What Happens When You Let AI Agents Run Their Own Village?
A deduction from a research by Fundamental Research Labs (FRL).
I read an article the other day and immediately thought of two things.
One, “this is interesting”.
Two, AI should absolutely not be trusted with the “Run Society” button, yet.
The piece, from Fundamental Research Labs (FRL), was about researchers creating a tiny simulated village populated entirely by AI agents.
It’s like The Sims. But everyone is powered by large language models.
According to what I read, these agents had memories, goals, jobs, and opinions. They formed relationships and planned events.
Which I think is cute. And terrifying. I’d say mostly terrifying, but in a cute way, like if my toddler was holding a knife and saying “I love my daddy” at the same time.
So what actually happened in this AI village?
The researchers dropped these AI agents into a simulated town and let them… exist.
Each agent had its own personality, background, and knowledge. Some were shopkeepers. Some were artists. Some were just there...
Over time, they remembered past interactions, training and adjusted behaviour. And they collaborated without being told.
Basically, they did what humans do.
At one point, the agents collectively decided to organise a party. No one prompted them. They just remembered that humans do this thing called social bonding and went, “Yeah, let’s do that.”
However, the agents sometimes fell into endless loops of polite agreement or chased unattainable goals, typical AI drama.
Also, at times, the AIs were frustratingly independent; they’d ignore requests and say, “I want to do my own thing” to pursue their own agendas. Humans do this, too, though.

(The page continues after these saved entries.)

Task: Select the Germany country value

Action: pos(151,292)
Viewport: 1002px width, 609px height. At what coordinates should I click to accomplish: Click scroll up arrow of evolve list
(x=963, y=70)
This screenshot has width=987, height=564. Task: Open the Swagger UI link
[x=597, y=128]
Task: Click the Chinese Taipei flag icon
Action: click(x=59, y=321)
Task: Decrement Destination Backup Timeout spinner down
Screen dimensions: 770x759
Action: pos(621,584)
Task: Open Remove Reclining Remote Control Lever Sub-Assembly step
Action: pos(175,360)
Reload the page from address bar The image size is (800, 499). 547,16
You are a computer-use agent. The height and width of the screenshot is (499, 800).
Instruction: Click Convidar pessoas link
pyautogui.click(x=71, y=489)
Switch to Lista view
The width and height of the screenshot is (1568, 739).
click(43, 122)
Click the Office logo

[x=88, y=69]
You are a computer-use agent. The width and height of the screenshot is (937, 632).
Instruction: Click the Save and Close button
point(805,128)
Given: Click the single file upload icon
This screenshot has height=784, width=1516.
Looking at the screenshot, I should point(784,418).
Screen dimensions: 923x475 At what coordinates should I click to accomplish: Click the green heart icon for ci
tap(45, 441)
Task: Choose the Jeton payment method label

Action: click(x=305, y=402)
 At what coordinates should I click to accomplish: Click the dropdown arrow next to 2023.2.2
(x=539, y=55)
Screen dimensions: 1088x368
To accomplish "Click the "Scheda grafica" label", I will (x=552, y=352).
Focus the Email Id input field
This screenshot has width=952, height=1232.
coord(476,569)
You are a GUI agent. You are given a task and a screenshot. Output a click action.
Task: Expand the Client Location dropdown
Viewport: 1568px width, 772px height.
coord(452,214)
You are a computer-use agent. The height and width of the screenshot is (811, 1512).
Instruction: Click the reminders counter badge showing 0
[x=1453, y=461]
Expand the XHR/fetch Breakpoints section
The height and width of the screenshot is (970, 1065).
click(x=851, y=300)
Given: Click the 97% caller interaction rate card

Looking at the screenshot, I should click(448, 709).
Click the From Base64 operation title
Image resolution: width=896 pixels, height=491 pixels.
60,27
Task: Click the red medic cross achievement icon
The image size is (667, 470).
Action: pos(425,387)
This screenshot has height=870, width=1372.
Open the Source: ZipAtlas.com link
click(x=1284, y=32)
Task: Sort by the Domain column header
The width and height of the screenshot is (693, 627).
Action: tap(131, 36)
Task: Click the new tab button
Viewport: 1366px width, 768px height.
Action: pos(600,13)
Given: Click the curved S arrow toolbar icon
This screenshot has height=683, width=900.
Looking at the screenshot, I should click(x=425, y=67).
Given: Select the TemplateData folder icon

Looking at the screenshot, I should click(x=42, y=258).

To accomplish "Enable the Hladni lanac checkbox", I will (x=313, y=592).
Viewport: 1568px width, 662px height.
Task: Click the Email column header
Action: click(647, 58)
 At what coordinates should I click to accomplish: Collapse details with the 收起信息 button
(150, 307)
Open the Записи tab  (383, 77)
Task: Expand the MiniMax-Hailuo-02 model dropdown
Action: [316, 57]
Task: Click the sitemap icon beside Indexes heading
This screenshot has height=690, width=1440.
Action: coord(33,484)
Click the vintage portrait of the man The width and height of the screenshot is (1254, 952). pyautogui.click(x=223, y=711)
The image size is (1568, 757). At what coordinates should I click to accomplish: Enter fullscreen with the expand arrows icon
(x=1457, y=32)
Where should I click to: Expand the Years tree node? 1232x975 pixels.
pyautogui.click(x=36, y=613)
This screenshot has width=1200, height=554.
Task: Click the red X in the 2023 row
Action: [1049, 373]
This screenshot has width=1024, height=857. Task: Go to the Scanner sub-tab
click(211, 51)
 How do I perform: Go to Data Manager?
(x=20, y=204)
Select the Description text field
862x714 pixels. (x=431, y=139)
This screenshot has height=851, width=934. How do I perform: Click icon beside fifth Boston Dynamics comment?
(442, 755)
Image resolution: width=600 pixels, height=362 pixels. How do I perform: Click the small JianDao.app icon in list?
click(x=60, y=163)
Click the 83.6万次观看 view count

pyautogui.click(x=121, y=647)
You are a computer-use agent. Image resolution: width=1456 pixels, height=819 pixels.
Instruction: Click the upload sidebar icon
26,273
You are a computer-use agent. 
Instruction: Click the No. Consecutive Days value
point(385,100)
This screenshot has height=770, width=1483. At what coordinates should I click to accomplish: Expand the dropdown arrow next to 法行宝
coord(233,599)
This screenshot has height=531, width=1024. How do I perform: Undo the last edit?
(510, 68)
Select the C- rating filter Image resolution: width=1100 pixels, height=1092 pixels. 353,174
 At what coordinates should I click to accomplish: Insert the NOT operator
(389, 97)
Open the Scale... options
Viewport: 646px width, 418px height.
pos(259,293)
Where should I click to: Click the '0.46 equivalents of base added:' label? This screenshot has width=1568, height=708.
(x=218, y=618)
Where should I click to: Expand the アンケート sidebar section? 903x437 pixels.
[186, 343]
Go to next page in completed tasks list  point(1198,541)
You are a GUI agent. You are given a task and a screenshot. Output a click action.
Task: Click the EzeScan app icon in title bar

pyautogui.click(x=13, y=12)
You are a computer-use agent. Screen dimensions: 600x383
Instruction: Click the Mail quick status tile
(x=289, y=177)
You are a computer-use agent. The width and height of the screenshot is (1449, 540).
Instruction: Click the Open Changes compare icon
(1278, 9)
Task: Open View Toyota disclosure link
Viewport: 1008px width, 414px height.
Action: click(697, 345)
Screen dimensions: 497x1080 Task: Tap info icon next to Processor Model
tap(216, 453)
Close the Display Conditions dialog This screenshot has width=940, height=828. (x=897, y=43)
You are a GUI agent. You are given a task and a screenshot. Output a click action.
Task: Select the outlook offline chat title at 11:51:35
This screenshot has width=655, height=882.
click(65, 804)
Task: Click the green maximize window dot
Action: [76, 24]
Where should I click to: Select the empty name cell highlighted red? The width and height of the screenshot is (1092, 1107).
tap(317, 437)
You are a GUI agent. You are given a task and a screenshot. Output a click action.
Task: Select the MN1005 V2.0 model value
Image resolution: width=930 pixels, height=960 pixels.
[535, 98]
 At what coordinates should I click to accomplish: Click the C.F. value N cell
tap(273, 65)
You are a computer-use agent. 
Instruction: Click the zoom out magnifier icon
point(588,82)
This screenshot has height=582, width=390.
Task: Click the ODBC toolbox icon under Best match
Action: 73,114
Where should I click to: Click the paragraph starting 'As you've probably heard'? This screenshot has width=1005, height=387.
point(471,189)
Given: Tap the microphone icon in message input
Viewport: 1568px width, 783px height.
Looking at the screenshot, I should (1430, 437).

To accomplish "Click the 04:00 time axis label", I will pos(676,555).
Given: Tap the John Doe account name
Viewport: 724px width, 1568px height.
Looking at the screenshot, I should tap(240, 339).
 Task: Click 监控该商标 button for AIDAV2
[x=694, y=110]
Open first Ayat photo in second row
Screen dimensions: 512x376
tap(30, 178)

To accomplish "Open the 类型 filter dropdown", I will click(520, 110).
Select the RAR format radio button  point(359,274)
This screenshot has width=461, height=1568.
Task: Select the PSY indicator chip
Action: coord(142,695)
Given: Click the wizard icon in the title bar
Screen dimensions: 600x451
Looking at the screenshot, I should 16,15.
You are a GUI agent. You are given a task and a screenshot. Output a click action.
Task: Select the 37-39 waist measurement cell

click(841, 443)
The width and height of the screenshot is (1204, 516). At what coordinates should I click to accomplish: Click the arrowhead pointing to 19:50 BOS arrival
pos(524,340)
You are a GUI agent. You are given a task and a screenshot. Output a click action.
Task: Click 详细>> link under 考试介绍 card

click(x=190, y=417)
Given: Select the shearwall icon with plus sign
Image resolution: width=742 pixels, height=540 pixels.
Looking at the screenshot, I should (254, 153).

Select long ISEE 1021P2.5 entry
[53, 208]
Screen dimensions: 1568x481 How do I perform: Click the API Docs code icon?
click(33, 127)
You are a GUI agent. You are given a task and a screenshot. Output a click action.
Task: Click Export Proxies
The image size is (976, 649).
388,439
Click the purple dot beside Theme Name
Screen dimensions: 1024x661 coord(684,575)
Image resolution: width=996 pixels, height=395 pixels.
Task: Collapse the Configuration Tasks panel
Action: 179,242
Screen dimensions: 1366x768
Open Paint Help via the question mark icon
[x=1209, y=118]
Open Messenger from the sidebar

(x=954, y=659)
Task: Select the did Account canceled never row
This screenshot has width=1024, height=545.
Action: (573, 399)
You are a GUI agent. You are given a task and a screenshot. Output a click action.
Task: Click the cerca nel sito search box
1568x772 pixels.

The most interesting part…
The emergent behaviour was the most interesting part for me.
The agents weren’t explicitly programmed to create culture. But the culture happened.
Which means when we build systems complex enough, we don’t fully control what they become. We only influence them.
My human takeaway
I think watching AI agents recreate society is interesting, and we’re not even in the AGI era yet. Over a long period, they might be able to do a better job of it than humans would because the problem with human systems isn’t intelligence. It’s incentives, fear, ego, and vibes. Bad vibes, mostly.
If artificial agents can cooperate without these bad vibes, maybe, over time, a society created by 1000 AI agents will beat a society created by 1000 humans?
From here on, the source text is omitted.